- Opening Delimiter -

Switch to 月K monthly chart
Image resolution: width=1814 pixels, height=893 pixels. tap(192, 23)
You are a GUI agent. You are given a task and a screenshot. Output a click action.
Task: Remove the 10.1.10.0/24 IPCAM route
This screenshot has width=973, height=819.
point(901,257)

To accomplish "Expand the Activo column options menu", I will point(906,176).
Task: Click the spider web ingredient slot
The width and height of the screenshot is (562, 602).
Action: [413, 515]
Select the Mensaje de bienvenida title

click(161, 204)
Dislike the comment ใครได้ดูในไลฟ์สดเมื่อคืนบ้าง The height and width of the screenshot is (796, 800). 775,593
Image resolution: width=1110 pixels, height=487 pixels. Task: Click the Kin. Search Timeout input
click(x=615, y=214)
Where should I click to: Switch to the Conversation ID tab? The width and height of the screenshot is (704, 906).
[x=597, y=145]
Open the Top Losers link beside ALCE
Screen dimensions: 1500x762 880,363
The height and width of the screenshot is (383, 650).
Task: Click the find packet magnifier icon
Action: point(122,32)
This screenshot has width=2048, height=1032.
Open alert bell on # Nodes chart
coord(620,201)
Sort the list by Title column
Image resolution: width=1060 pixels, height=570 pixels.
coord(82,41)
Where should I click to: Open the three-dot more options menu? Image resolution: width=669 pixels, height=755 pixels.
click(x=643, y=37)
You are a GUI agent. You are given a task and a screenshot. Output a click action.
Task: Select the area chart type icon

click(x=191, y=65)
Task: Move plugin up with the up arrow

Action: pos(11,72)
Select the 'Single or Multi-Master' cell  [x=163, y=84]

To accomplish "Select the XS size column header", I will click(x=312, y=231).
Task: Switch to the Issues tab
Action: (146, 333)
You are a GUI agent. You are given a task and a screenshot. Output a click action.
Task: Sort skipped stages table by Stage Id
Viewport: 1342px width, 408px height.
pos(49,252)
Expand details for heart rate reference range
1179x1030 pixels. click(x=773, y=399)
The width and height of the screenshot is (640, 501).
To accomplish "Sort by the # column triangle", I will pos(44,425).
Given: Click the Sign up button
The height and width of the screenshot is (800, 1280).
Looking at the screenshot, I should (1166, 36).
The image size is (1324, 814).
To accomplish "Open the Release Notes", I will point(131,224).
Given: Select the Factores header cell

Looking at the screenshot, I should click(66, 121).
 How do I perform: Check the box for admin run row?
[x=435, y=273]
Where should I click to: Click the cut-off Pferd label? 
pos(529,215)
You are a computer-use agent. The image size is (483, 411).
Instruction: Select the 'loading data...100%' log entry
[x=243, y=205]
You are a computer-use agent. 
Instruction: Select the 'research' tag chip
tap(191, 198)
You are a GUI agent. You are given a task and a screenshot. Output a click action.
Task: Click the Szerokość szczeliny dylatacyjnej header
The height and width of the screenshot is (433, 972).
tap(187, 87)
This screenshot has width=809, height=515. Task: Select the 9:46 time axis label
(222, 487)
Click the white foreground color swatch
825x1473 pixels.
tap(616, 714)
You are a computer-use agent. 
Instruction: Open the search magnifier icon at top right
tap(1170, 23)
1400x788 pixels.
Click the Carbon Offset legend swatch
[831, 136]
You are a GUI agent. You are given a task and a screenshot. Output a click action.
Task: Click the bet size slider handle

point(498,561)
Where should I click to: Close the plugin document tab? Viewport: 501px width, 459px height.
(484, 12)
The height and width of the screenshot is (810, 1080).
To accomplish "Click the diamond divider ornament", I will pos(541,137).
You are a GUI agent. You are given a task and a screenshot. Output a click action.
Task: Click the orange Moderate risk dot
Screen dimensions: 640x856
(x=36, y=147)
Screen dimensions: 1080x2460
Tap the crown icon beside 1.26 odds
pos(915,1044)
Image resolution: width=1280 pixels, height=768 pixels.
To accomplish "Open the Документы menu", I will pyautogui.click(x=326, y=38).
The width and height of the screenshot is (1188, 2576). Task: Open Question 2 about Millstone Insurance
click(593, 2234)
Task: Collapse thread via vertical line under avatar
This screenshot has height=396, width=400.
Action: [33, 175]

- Closing Delimiter -

• WORK REQUEST:
The whole listing needs repeating. Match each line exactly.

• TASK SOLUTION:
Switch to 月K monthly chart
Image resolution: width=1814 pixels, height=893 pixels. tap(192, 23)
You are a GUI agent. You are given a task and a screenshot. Output a click action.
Task: Remove the 10.1.10.0/24 IPCAM route
This screenshot has width=973, height=819.
point(901,257)

To accomplish "Expand the Activo column options menu", I will point(906,176).
Task: Click the spider web ingredient slot
The width and height of the screenshot is (562, 602).
Action: [413, 515]
Select the Mensaje de bienvenida title

click(161, 204)
Dislike the comment ใครได้ดูในไลฟ์สดเมื่อคืนบ้าง The height and width of the screenshot is (796, 800). 775,593
Image resolution: width=1110 pixels, height=487 pixels. Task: Click the Kin. Search Timeout input
click(x=615, y=214)
Where should I click to: Switch to the Conversation ID tab? The width and height of the screenshot is (704, 906).
[x=597, y=145]
Open the Top Losers link beside ALCE
Screen dimensions: 1500x762 880,363
The height and width of the screenshot is (383, 650).
Task: Click the find packet magnifier icon
Action: point(122,32)
This screenshot has width=2048, height=1032.
Open alert bell on # Nodes chart
coord(620,201)
Sort the list by Title column
Image resolution: width=1060 pixels, height=570 pixels.
coord(82,41)
Where should I click to: Open the three-dot more options menu? Image resolution: width=669 pixels, height=755 pixels.
click(x=643, y=37)
You are a GUI agent. You are given a task and a screenshot. Output a click action.
Task: Select the area chart type icon

click(x=191, y=65)
Task: Move plugin up with the up arrow

Action: pos(11,72)
Select the 'Single or Multi-Master' cell  [x=163, y=84]

To accomplish "Select the XS size column header", I will click(x=312, y=231).
Task: Switch to the Issues tab
Action: (146, 333)
You are a GUI agent. You are given a task and a screenshot. Output a click action.
Task: Sort skipped stages table by Stage Id
Viewport: 1342px width, 408px height.
pos(49,252)
Expand details for heart rate reference range
1179x1030 pixels. click(x=773, y=399)
The width and height of the screenshot is (640, 501).
To accomplish "Sort by the # column triangle", I will pos(44,425).
Given: Click the Sign up button
The height and width of the screenshot is (800, 1280).
Looking at the screenshot, I should (1166, 36).
The image size is (1324, 814).
To accomplish "Open the Release Notes", I will point(131,224).
Given: Select the Factores header cell

Looking at the screenshot, I should click(66, 121).
 How do I perform: Check the box for admin run row?
[x=435, y=273]
Where should I click to: Click the cut-off Pferd label? 
pos(529,215)
You are a computer-use agent. The image size is (483, 411).
Instruction: Select the 'loading data...100%' log entry
[x=243, y=205]
You are a computer-use agent. 
Instruction: Select the 'research' tag chip
tap(191, 198)
You are a GUI agent. You are given a task and a screenshot. Output a click action.
Task: Click the Szerokość szczeliny dylatacyjnej header
The height and width of the screenshot is (433, 972).
tap(187, 87)
This screenshot has width=809, height=515. Task: Select the 9:46 time axis label
(222, 487)
Click the white foreground color swatch
825x1473 pixels.
tap(616, 714)
You are a computer-use agent. 
Instruction: Open the search magnifier icon at top right
tap(1170, 23)
1400x788 pixels.
Click the Carbon Offset legend swatch
[831, 136]
You are a GUI agent. You are given a task and a screenshot. Output a click action.
Task: Click the bet size slider handle

point(498,561)
Where should I click to: Close the plugin document tab? Viewport: 501px width, 459px height.
(484, 12)
The height and width of the screenshot is (810, 1080).
To accomplish "Click the diamond divider ornament", I will pos(541,137).
You are a GUI agent. You are given a task and a screenshot. Output a click action.
Task: Click the orange Moderate risk dot
Screen dimensions: 640x856
(x=36, y=147)
Screen dimensions: 1080x2460
Tap the crown icon beside 1.26 odds
pos(915,1044)
Image resolution: width=1280 pixels, height=768 pixels.
To accomplish "Open the Документы menu", I will pyautogui.click(x=326, y=38).
The width and height of the screenshot is (1188, 2576). Task: Open Question 2 about Millstone Insurance
click(593, 2234)
Task: Collapse thread via vertical line under avatar
This screenshot has height=396, width=400.
Action: [33, 175]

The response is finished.